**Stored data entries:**
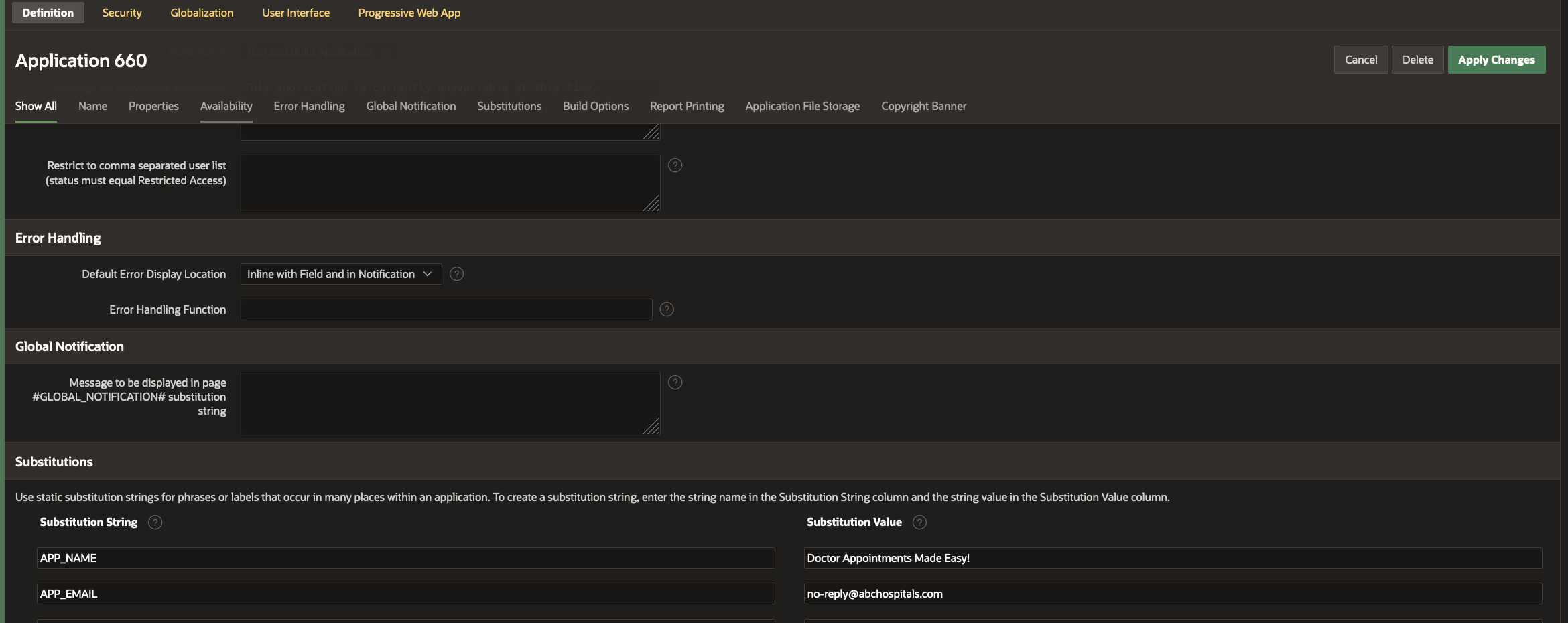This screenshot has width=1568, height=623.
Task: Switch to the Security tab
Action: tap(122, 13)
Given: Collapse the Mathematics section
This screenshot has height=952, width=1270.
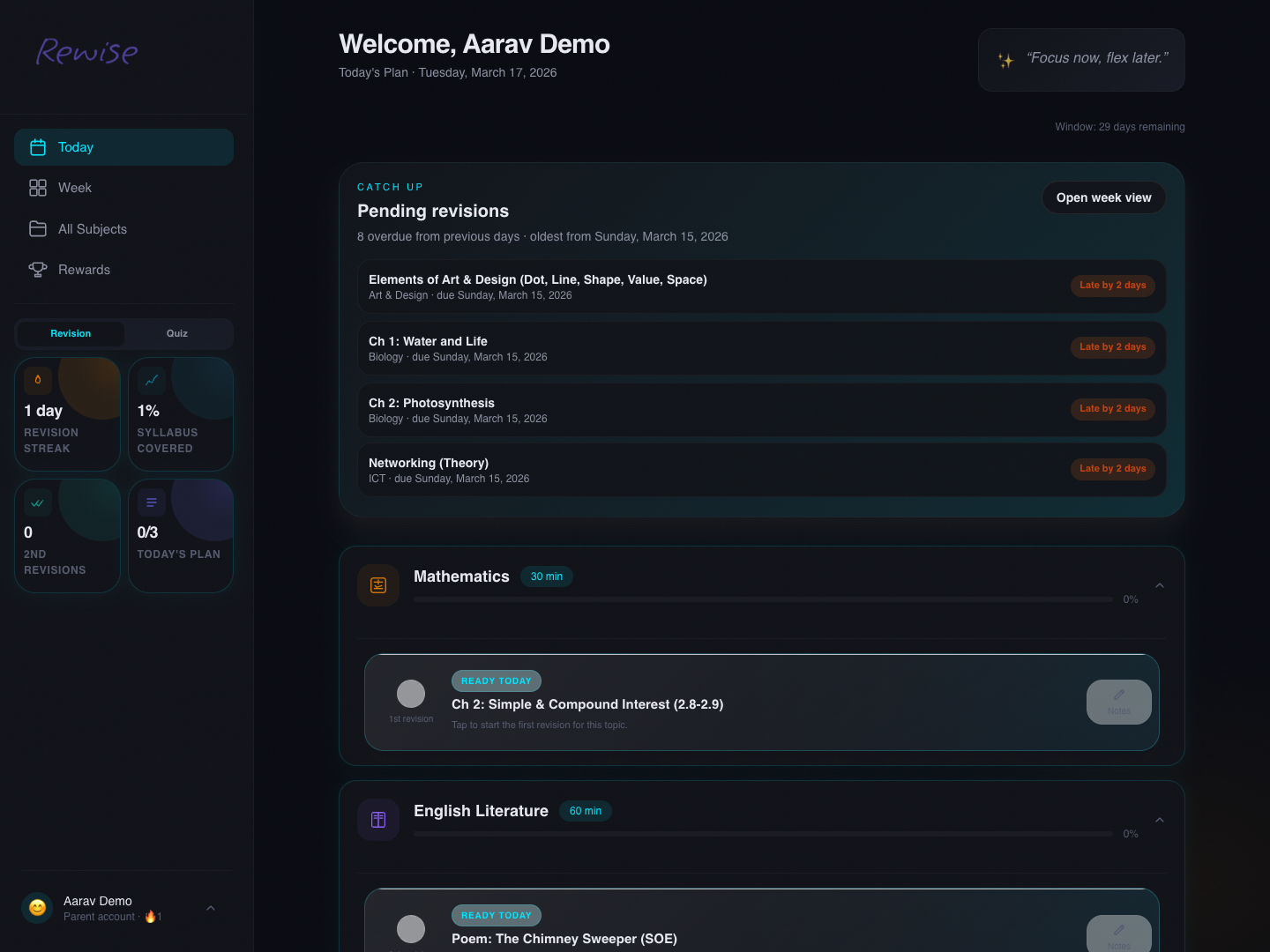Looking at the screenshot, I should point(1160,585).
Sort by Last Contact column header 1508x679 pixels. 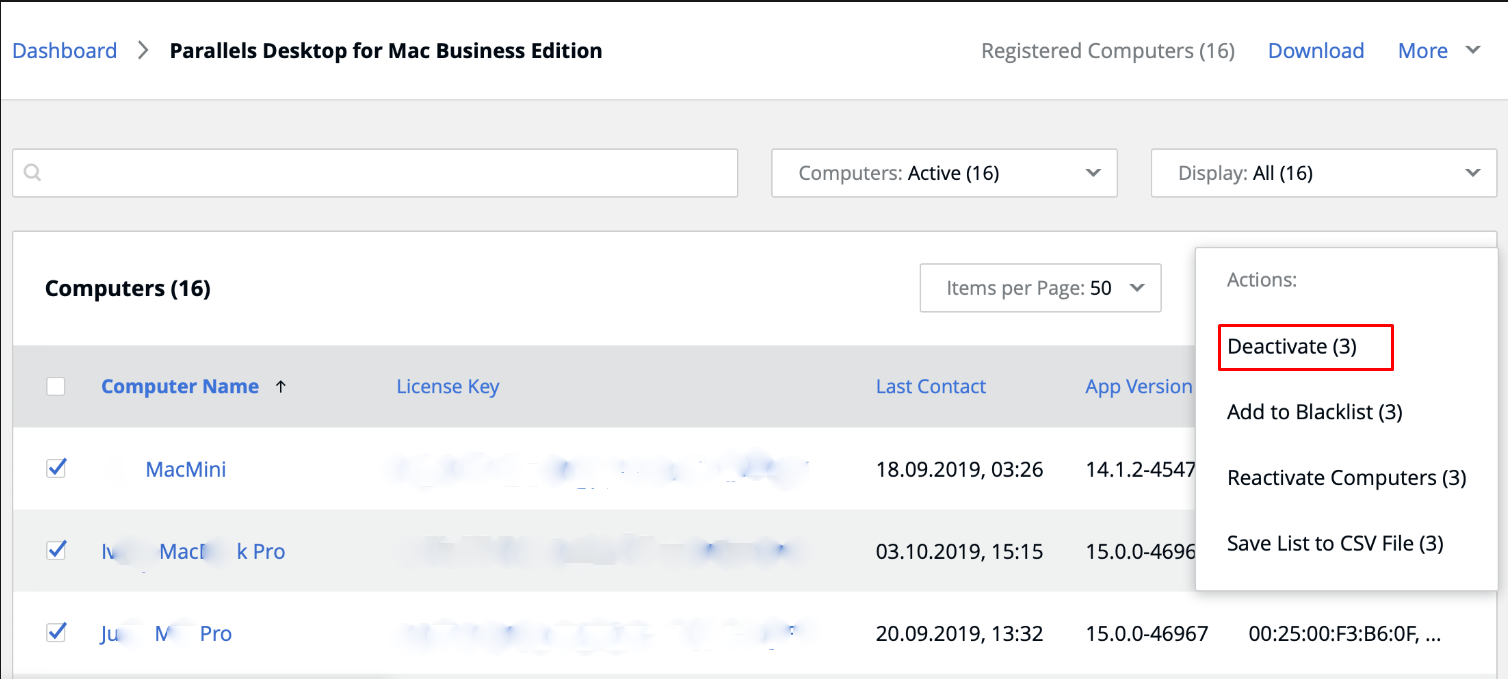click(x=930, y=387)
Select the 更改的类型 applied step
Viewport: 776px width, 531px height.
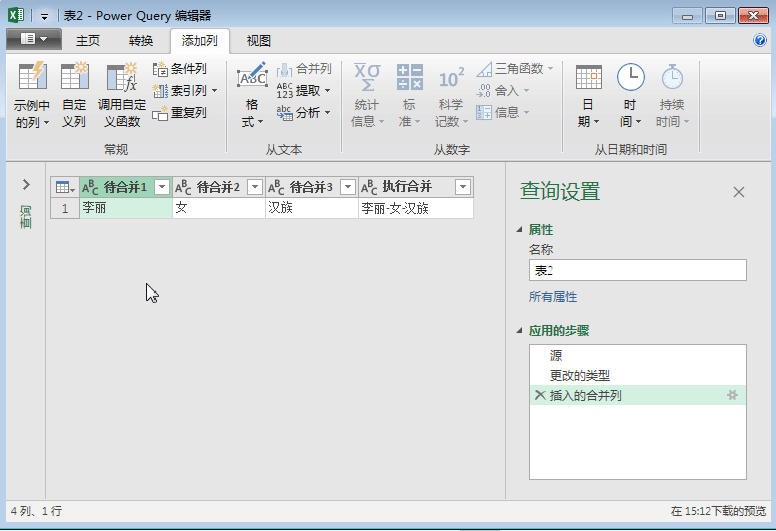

**TASK OBJECTIVE:** No pictures should appear in the copy. Reproduce exactly the lines from the line containing "Select the 更改的类型 applied step" through the last line of the data, inclusive.

**OUTPUT FOR THIS EXERCISE:**
Select the 更改的类型 applied step
Viewport: 776px width, 531px height.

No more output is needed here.